Our carefully designed experiments show the relevance of our work. Therefore, we firmly believe that the use of efficient, principled and well tested approaches is in that sens valuable to the community.

评论

I appreciate your response, but I must admit I’m not fully satisfied with it. To clarify, I’m not asking you to compare these approaches in your experiment section; my request specifically pertains to the related work section. It’s important that you highlight the unique advantages of your method in relation to prior work.

Regarding your statement that “all subsequent works [4-10] were not pre-printed at the time of writing of the manuscript,” I believe referencing the time of submission would be more appropriate and precise than referencing the time of writing.

To be clear, I’m fine with the manuscript being accepted or rejected, but my main concern is that the authors clearly and transparently present their unique contributions. It’s important to acknowledge that your work is not, in fact, the first in this area. The published FoldSeek and the unpublished FoldToken both precede your work. If they are there earlier than yours, do you have any special contributions in this field? Ultimately, the completeness and depth of a contribution may hold more value than its chronological timing.

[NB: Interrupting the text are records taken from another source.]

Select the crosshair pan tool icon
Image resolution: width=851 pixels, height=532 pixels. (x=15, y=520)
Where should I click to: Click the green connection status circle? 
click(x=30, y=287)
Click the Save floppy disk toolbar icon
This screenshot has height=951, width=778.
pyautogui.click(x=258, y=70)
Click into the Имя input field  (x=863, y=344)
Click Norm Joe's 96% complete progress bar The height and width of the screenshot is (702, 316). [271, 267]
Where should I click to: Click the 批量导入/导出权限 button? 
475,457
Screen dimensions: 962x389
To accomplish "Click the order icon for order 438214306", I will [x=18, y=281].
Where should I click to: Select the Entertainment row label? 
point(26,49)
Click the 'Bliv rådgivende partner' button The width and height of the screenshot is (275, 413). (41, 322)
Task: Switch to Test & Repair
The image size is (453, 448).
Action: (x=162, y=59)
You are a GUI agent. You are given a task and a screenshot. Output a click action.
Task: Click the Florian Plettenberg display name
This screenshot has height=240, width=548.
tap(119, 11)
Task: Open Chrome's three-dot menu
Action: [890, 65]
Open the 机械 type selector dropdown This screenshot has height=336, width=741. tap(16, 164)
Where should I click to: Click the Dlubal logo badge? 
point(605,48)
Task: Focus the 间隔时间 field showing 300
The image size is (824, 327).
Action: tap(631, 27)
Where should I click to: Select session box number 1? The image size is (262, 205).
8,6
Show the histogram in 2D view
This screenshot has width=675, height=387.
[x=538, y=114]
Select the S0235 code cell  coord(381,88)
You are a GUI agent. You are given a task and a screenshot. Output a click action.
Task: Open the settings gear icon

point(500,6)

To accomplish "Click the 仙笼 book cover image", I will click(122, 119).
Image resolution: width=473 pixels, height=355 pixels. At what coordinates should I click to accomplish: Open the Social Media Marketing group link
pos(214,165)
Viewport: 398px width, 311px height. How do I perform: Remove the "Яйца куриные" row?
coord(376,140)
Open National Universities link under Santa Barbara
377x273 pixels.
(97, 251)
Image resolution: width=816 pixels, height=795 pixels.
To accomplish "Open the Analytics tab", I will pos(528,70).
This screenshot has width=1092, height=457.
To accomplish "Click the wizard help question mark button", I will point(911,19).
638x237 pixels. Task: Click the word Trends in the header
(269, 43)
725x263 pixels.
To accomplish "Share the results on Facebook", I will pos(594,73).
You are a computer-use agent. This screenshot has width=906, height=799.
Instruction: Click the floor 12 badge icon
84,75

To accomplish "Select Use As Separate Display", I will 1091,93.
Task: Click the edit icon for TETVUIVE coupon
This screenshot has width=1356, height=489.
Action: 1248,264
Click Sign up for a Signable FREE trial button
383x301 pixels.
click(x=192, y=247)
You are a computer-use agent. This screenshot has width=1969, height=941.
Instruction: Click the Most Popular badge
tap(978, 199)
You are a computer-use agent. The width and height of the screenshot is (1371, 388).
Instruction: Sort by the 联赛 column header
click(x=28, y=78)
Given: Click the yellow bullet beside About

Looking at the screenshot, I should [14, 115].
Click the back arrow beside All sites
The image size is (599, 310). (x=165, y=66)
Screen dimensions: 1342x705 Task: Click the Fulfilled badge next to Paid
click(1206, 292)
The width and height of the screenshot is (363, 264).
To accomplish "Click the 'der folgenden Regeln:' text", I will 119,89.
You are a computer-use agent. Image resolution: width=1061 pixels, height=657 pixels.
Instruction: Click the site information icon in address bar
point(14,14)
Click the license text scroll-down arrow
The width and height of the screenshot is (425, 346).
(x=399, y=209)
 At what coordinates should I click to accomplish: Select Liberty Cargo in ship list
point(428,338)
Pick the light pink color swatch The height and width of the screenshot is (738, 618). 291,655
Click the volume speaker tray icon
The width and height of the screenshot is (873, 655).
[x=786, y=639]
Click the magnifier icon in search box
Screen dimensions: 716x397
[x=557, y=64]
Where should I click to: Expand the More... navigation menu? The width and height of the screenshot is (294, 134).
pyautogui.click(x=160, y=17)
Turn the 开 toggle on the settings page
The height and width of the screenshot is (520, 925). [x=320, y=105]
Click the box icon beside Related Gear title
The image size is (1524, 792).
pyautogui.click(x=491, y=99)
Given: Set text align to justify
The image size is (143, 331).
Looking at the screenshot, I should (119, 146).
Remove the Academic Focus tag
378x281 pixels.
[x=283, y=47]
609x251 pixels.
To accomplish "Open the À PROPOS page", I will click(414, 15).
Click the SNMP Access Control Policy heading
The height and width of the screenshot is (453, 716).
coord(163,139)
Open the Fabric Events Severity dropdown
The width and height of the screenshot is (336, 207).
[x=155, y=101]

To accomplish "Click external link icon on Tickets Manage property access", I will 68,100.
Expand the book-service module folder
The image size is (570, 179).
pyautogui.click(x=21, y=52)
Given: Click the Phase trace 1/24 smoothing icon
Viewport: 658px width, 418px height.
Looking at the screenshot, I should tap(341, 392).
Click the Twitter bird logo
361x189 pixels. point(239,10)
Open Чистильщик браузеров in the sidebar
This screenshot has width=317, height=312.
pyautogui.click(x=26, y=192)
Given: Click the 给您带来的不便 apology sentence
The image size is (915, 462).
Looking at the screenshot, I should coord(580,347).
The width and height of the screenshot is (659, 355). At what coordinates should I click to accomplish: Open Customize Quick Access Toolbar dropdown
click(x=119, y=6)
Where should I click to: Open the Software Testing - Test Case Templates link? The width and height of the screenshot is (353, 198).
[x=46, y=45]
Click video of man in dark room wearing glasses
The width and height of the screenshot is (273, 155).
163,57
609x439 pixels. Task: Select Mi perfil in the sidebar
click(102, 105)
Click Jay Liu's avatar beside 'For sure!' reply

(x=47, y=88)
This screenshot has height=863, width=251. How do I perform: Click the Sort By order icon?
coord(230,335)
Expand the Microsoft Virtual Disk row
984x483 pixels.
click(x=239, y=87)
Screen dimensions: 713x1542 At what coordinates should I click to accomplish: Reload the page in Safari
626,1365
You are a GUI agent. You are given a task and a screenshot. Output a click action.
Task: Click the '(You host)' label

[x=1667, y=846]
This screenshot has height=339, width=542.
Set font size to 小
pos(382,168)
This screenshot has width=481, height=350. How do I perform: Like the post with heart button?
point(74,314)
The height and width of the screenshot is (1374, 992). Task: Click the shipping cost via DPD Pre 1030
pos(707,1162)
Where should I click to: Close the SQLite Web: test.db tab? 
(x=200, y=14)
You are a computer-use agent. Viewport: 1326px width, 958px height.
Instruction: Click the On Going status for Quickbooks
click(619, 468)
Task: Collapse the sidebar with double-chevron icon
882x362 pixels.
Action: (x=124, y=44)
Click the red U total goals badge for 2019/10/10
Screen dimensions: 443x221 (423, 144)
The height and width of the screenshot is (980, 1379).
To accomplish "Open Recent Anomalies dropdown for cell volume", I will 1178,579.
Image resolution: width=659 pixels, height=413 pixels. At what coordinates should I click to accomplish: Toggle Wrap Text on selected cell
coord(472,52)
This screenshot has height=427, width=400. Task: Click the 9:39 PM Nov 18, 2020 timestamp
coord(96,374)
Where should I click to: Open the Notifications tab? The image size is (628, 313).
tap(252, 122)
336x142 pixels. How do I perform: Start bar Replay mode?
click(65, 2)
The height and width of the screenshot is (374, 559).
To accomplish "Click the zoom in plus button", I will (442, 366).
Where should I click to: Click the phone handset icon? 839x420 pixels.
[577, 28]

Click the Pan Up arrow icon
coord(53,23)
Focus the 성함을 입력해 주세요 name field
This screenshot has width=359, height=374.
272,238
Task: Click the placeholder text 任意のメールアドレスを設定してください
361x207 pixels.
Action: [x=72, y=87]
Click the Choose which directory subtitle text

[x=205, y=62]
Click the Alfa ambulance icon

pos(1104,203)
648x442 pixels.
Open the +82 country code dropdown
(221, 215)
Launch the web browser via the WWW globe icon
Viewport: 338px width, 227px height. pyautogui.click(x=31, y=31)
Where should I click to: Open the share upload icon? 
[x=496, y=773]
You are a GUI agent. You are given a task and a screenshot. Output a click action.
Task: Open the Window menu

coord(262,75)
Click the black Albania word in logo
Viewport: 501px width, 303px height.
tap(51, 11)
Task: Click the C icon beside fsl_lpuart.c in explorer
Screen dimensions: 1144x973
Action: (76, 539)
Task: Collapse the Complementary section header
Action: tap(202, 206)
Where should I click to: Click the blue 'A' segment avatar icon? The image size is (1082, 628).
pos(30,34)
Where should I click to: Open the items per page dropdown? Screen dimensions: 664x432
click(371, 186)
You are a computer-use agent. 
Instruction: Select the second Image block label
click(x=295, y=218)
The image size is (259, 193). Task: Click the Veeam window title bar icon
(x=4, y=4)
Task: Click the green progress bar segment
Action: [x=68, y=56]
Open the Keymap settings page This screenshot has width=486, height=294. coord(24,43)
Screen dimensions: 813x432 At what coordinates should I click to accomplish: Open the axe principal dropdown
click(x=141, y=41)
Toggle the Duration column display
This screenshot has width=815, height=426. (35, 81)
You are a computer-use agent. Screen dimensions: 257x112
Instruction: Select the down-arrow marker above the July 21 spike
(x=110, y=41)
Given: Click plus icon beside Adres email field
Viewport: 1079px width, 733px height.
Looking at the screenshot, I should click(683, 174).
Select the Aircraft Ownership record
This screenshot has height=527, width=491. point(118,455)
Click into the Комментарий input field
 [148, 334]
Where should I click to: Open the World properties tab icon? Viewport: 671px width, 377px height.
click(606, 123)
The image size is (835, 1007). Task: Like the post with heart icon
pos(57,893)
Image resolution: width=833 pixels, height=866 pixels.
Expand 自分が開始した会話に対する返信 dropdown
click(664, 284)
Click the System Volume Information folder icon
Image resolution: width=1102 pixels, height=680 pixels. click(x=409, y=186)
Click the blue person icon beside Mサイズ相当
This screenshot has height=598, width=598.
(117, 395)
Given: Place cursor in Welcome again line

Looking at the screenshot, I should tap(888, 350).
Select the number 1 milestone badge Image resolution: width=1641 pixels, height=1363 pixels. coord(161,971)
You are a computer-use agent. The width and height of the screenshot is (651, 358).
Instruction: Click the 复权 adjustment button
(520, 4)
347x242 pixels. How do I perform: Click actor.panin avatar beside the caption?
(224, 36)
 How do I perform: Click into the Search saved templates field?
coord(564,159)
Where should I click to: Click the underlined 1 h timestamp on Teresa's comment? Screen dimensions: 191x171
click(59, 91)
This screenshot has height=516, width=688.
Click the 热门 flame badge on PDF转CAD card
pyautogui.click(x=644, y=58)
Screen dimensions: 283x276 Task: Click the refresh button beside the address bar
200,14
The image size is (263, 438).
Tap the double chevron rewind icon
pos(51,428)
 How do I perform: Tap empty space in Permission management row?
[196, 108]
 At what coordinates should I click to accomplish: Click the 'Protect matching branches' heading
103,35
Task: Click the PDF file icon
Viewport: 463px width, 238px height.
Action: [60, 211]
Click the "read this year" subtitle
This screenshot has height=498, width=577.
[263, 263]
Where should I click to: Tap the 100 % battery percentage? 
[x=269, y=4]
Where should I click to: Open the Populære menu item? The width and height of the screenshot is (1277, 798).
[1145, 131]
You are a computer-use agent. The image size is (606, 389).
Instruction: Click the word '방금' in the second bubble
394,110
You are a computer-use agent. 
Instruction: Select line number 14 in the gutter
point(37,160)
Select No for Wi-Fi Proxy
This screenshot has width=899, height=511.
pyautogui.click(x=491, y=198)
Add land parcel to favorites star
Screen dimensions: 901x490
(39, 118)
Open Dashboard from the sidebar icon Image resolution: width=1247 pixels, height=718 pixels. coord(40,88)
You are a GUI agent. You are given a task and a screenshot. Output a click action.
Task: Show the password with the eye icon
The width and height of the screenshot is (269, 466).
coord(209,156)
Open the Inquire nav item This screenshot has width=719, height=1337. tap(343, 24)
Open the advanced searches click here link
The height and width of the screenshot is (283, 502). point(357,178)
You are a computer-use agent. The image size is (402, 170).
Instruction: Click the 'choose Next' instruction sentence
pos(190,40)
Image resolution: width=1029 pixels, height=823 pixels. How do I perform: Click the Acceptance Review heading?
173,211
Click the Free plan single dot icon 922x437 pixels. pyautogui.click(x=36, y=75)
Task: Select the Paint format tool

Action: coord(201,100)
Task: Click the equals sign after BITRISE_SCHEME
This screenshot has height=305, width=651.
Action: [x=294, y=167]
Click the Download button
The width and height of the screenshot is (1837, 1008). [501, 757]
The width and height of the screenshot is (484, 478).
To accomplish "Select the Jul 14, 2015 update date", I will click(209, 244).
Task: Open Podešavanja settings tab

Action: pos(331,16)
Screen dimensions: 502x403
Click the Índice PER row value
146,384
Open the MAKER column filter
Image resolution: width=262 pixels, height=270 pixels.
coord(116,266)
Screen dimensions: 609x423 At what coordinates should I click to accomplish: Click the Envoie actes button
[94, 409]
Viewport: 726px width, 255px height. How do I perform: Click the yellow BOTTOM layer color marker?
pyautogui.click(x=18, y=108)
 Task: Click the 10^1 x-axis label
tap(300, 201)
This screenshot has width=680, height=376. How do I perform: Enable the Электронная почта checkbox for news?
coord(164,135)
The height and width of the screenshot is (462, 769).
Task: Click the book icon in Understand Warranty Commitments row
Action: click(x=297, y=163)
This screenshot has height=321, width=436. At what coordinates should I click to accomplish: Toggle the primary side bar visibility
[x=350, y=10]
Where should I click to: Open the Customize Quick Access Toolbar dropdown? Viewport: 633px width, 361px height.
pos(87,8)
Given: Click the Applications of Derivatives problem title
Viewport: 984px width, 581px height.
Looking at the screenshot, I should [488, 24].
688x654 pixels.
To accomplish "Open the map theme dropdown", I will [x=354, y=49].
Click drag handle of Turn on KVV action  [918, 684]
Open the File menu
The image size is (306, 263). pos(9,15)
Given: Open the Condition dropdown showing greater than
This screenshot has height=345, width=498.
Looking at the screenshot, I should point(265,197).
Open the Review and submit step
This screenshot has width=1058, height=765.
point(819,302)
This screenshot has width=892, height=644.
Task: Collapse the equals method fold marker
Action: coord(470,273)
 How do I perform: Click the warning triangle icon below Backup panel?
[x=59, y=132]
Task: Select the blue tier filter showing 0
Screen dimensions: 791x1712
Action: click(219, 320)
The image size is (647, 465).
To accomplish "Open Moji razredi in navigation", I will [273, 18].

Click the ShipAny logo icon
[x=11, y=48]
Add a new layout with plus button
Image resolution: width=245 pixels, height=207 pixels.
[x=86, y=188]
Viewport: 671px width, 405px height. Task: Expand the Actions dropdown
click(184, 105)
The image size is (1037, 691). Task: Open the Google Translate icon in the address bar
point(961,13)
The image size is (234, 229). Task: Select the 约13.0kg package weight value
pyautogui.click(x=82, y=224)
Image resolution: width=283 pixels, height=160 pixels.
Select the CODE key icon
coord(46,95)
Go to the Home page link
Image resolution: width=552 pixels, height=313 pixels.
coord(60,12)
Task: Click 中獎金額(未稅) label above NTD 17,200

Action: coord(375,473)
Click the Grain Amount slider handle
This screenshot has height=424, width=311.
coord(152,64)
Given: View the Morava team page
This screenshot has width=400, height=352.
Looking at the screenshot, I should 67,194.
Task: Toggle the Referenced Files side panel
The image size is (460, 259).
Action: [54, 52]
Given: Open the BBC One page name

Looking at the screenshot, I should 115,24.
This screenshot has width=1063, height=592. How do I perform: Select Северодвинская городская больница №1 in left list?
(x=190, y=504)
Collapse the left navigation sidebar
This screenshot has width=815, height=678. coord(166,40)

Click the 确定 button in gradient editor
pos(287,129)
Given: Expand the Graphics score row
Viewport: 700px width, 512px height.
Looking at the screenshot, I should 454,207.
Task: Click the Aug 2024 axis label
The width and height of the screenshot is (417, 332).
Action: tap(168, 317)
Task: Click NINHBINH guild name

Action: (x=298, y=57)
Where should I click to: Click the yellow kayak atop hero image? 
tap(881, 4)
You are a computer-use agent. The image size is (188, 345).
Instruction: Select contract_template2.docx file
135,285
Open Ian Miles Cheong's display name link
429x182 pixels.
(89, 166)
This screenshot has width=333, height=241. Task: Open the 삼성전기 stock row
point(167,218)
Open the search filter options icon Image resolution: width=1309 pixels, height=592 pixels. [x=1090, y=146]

I believe that explicitly situating your contribution in this context while highlighting its distinctiveness would strengthen the manuscript significantly.

评论

We appreciate the reviewer’s thoughtful feedback and agree that providing extended context to situate our work is both important and valuable. We also acknowledge the significance of clearly highlighting our contributions and differentiating our work from prior approaches, and we updated the manuscript accordingly with a more comprehensive related works section.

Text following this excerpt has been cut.